Try it: Find and copy each line of the data that includes "screenshot".

[Start of section]

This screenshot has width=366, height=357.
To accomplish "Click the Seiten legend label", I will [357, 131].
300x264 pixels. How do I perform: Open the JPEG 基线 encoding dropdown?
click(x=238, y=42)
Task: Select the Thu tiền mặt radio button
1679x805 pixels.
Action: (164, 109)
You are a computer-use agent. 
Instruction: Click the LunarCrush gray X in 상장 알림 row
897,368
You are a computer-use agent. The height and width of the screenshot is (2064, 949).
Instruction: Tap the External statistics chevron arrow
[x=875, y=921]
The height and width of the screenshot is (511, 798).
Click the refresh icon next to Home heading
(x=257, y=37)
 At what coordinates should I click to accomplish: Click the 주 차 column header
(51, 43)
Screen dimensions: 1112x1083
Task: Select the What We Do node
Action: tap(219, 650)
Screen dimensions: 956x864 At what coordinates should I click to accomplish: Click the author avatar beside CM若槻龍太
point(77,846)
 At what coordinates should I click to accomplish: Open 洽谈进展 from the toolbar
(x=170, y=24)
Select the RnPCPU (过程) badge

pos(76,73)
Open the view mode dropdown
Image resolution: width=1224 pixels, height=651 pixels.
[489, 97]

[End of section]

Output of the exercise:
This screenshot has width=366, height=357.
You are a computer-use agent. The height and width of the screenshot is (2064, 949).
The height and width of the screenshot is (511, 798).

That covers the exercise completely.